Challenge -
Put the records from the line with "Given: Switch to the Deffeeneshuns tab" through the end of the records into a two-column CSV headed text and answer. Give one row per record, with each value in a single quoted field, line breaks replaced by spaces, and the pictures left out.

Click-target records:
------------------------------------------------------------------------
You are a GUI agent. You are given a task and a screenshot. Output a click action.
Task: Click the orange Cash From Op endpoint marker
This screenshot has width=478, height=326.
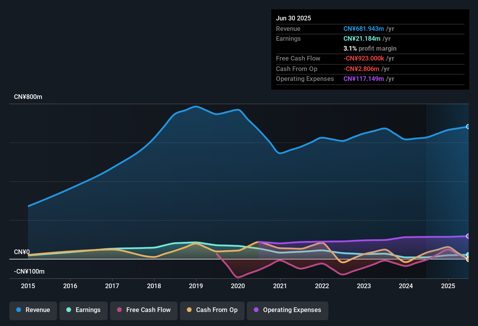(468, 259)
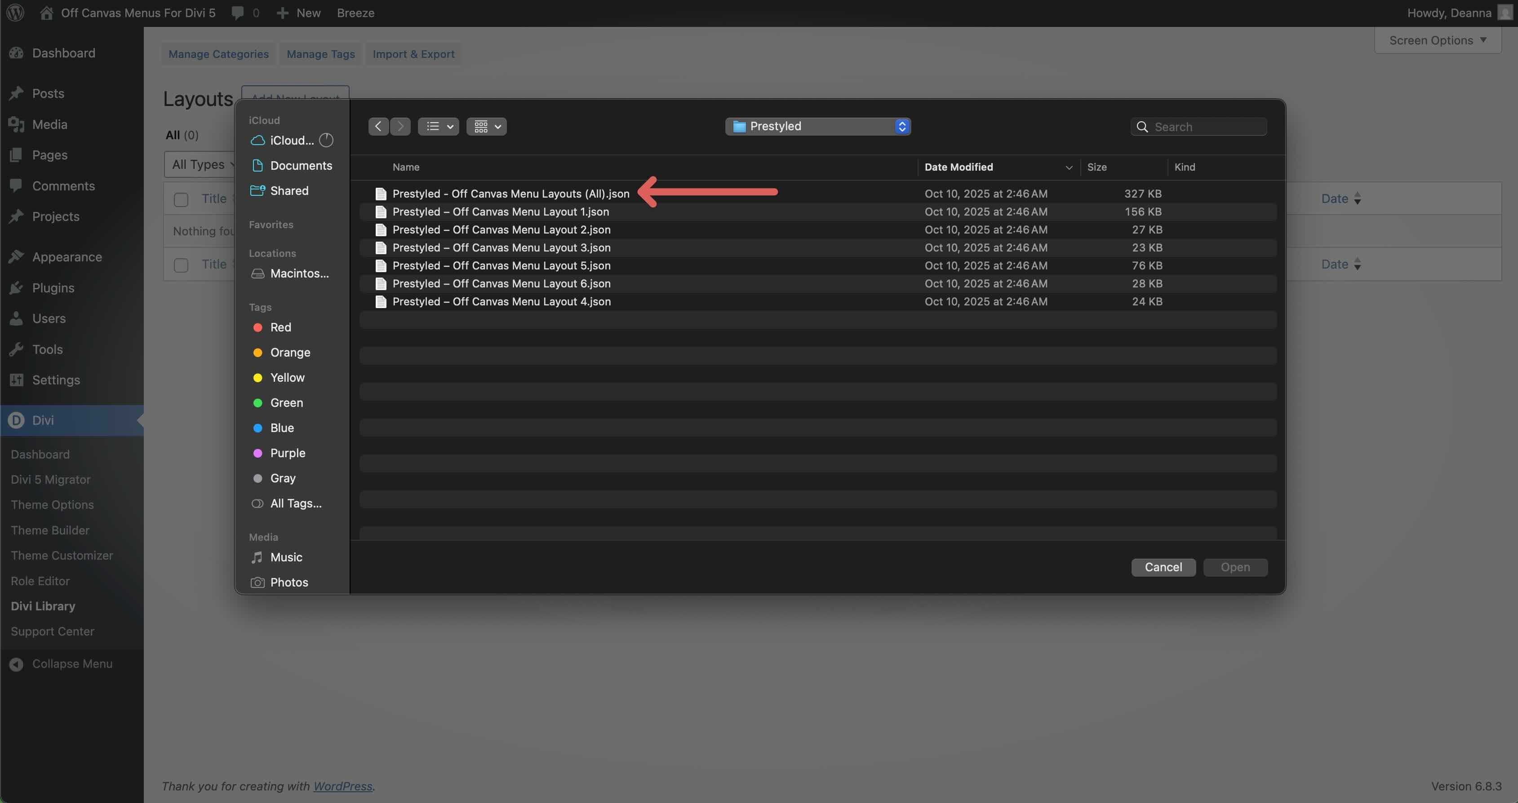Open Screen Options panel
The height and width of the screenshot is (803, 1518).
1437,40
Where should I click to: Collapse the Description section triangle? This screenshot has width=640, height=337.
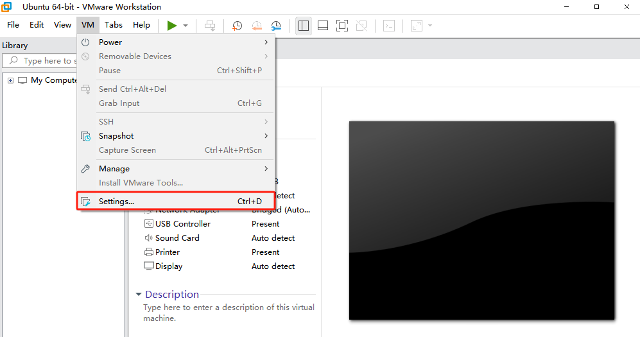[x=138, y=295]
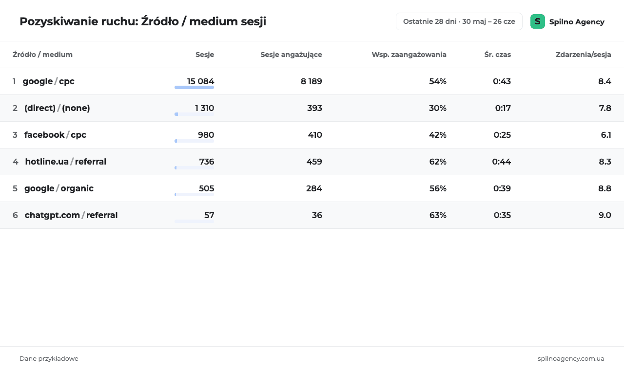
Task: Open the spilnoagency.com.ua footer link
Action: (571, 359)
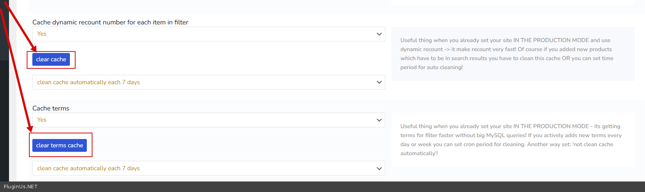Screen dimensions: 645x192
Task: Open auto-clean period dropdown below "clear cache"
Action: pyautogui.click(x=208, y=82)

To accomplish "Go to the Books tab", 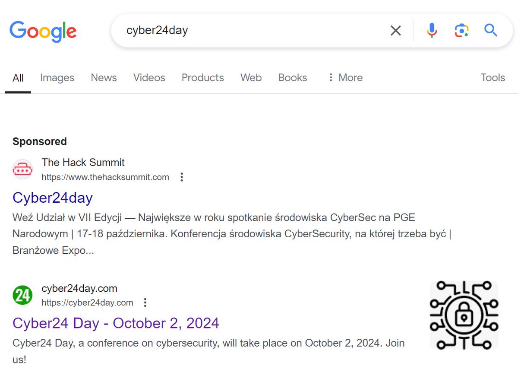I will (293, 78).
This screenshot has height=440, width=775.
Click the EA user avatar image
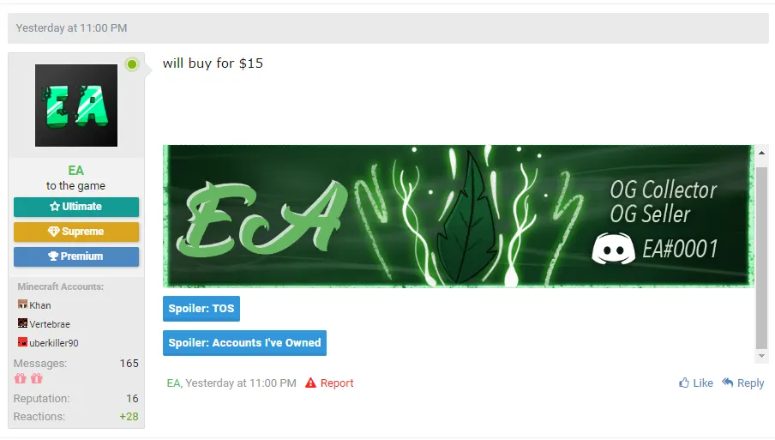76,105
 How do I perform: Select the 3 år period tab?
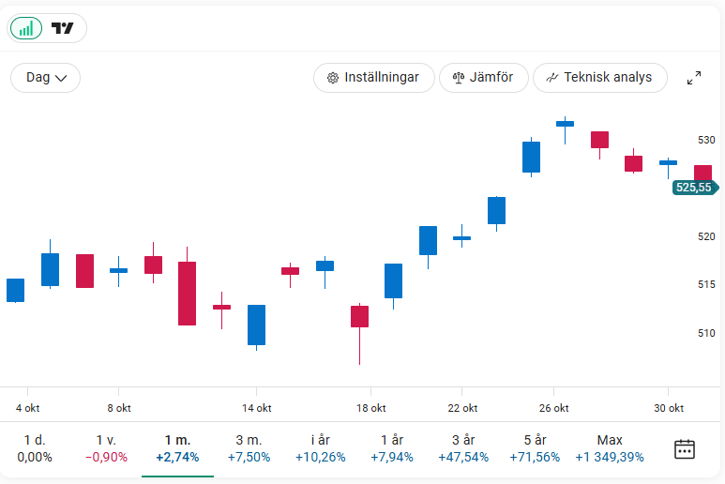463,448
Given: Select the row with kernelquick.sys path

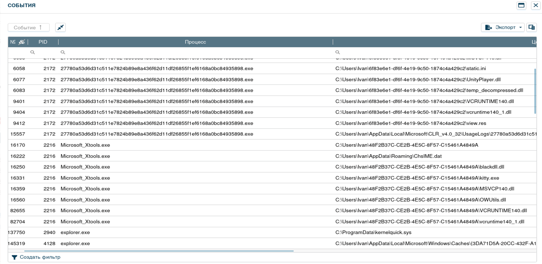Looking at the screenshot, I should tap(373, 232).
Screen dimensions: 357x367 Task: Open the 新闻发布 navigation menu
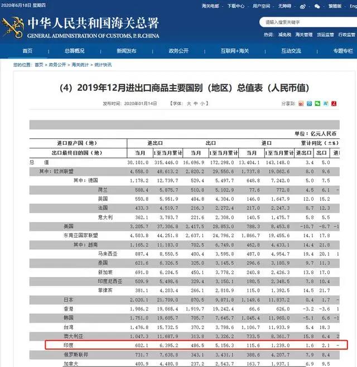pos(127,51)
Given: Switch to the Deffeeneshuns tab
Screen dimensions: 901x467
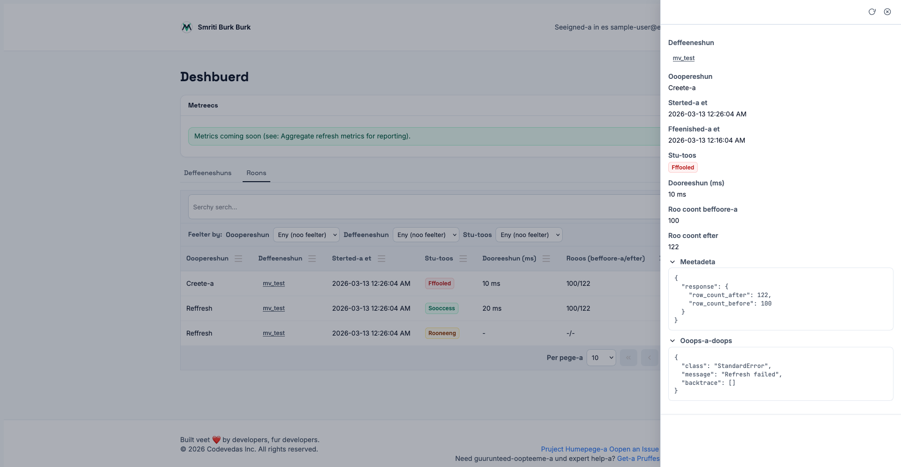Looking at the screenshot, I should pos(207,173).
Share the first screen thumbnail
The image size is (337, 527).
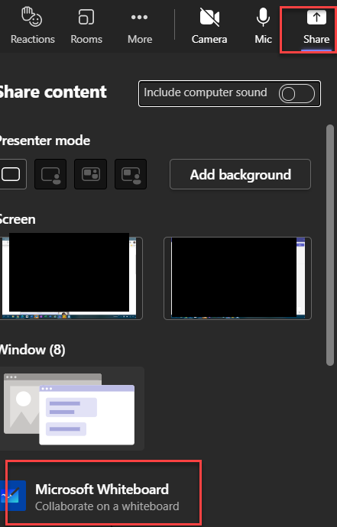[x=70, y=278]
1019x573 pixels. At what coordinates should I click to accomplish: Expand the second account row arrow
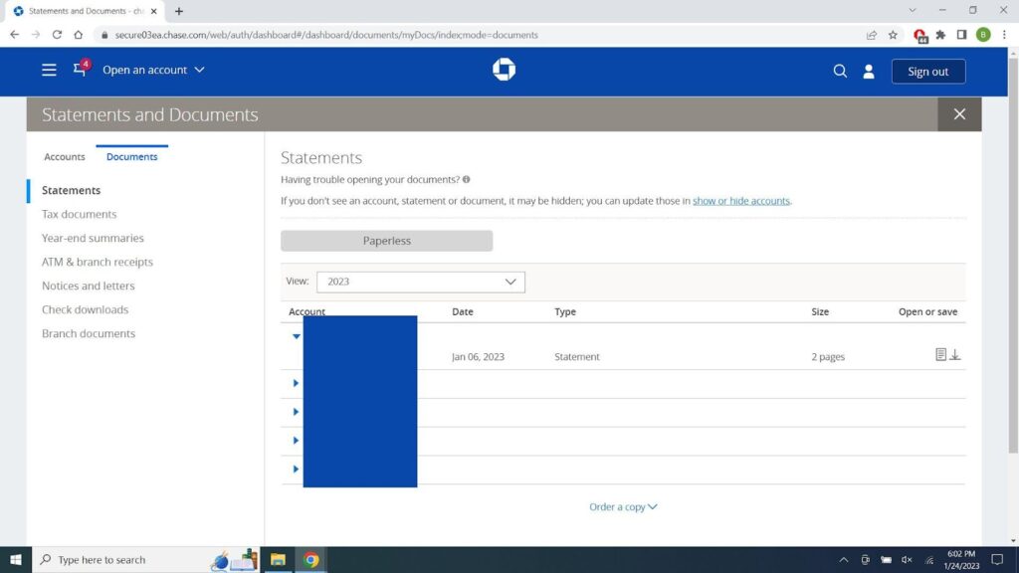[x=296, y=383]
------------------------------------------------------------------------
Written response -
text,answer
"Given: Switch to the Deffeeneshuns tab Screen dimensions: 901x467","Looking at the screenshot, I should pos(207,173)."
"Share the first screen thumbnail The image size is (337, 527).","[x=70, y=278]"
"1019x573 pixels. At what coordinates should I click to accomplish: Expand the second account row arrow","[x=296, y=383]"